Der Verband der Hersteller selbstklebender Etiketten und Schmalbahnconverter e.V. (VskE) hatte zu seiner Herbsttagung (9.–11. November) nach Göttingen gerufen und rund 260 Teilnehmer waren der Einladung gefolgt.
Wer schon einmal bei einer dieser Tagungen war, weiss, dass unternehmerische Themen mit technischen Fachthemen gemixt werden und so eine einzigartige Mischung entsteht, von der jeder Teilnehmer etwas mit nach Hause nehmen kann. Und vor allem kommt das so wichtige Networking nicht zu kurz.
Neben Interna wie der Bericht der Geschäftsführung über die Verbandsaktivitäten, und der Schatzmeisterin (sie war verhindert) über die Finanzen, gab Robert Mägerlein als Sprecher des Arbeitskreises Digital einen Zwischenbericht über die »Roadmap der Digitalisierung im Etikettendruck«. Die Teilnehmer im Arbeitskreis haben sich das Ziel gesetzt, die einzelnen Wertschöpfungsketten einer Etikettendruckerei daraufhin zu untersuchen, welches Digitalisierungspotenzial sie beinhalten. Als greifbares Ergebnis soll eine Informationssammlung entstehen, die aufzeigt, welche Vorteile mit einer entspechenden Datennutzung entstehen und Hinweise gibt, unter welchen Voraussetzungen sich diese auch rechnen können.
Einen recht umfangreichen Rückblick über die Labelexpo Europe hatte Herbert Knott parat, der viele Einschätzungen zu Neuheiten, Entwicklungen und Trends lieferte und auch nicht mit kritischen Anmerkungen und Überlegungen sparte. Man merkte bei dieser Rückschau, dass hier ein gestandener Praktiker berichtete, der viele Jahre selbst an der Maschine stand und weitere Jahrzehnte Kunden beriet und schulte. Das schafft andere Blickwinkel.

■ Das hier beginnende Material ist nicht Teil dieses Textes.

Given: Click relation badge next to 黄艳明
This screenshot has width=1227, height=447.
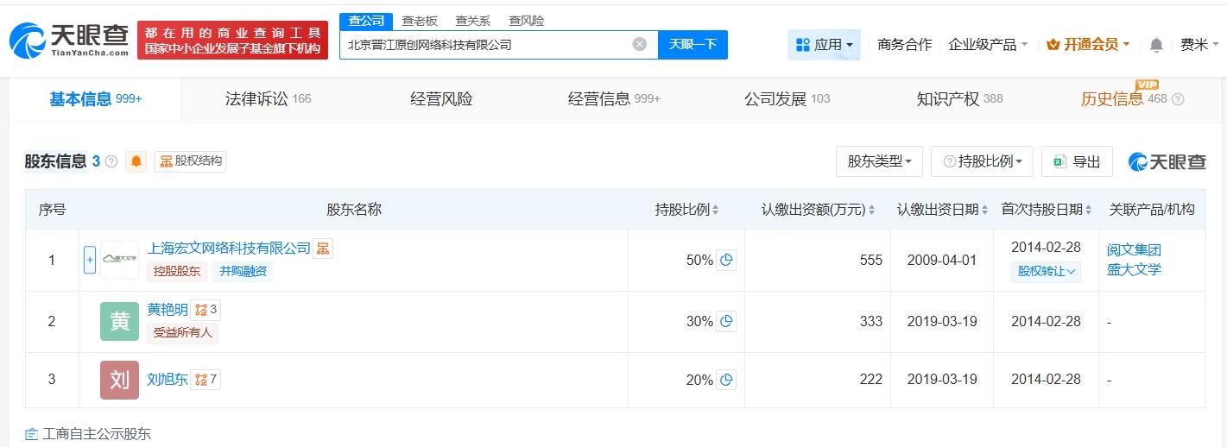Looking at the screenshot, I should point(206,309).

Technische Themen dieser Veranstaltung behandelten z.B. die »Nachhaltige Entsorgung von Randstreifen und Stanzgitterabfällen« (Lundberg Tech) – immerhin werden im Fertigungsprozess von Etiketten mehr als die Hälfte des Rohmaterials zu Abfall; »Metallische Veredelung« (Leonhard Kurz Stiftung) durch Digital Metal UV-Inkjet-Module mit vor- oder nachgeschaltetem Farbdruck; sowie den »Technologiewandel bei Rollenetiketten durch wässrigen Inkjet-Druck« (Sihl GmbH) wo der Referent darstellte, welche Eigenschaften zur Tintenaufnahme die Etikettenoberflächen benötigen, um für hochwertige Drucke geeignet zu sein.

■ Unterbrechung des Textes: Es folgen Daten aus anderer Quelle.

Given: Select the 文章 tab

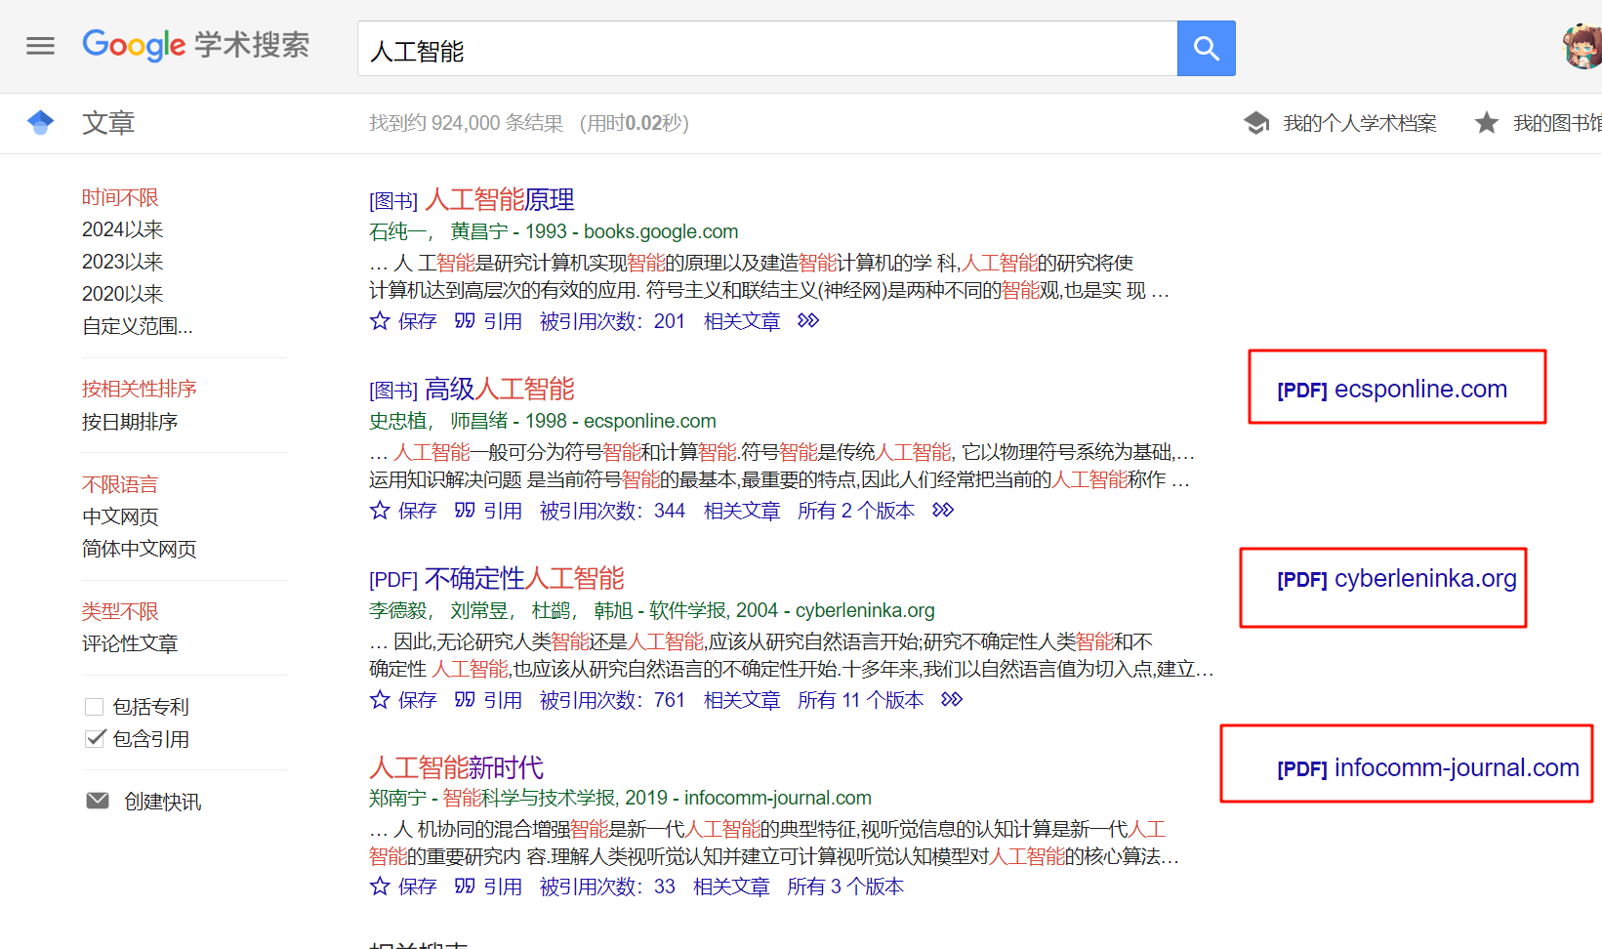Looking at the screenshot, I should pos(108,123).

Welche vielfältigen Möglichkeiten durch den Einsatz von »Plasma – das unbekannte Potenzial des vierten Aggregatzustandes« entstehen zeigte Prof. Dr. Wolfgang Viöl (HAWK Hocschule für angewandte Wissenschaft und Kunst) in vielen Beispielen. Bekannt ist Plasma z.B. in Form von Blitzen. Weitgehend unbekannt ist dagegen, dass Plasma in einer kalten Variante hervorragend geeignet ist, um Wunden zu heilen, ungewünschte Parasiten zu beseitigen und Oberflächen zu desinfizieren. Dank Kalt-Plasma-Technologie ist auch eine Behandlung von empfindlichen Oberflächen wie Papier, Glas, Kunststoff etc. möglich, wo sie deren Eigenschaften bezüglich Haftung und Beständigkeit von Farben, Lacken, Klebern usw. verbessert.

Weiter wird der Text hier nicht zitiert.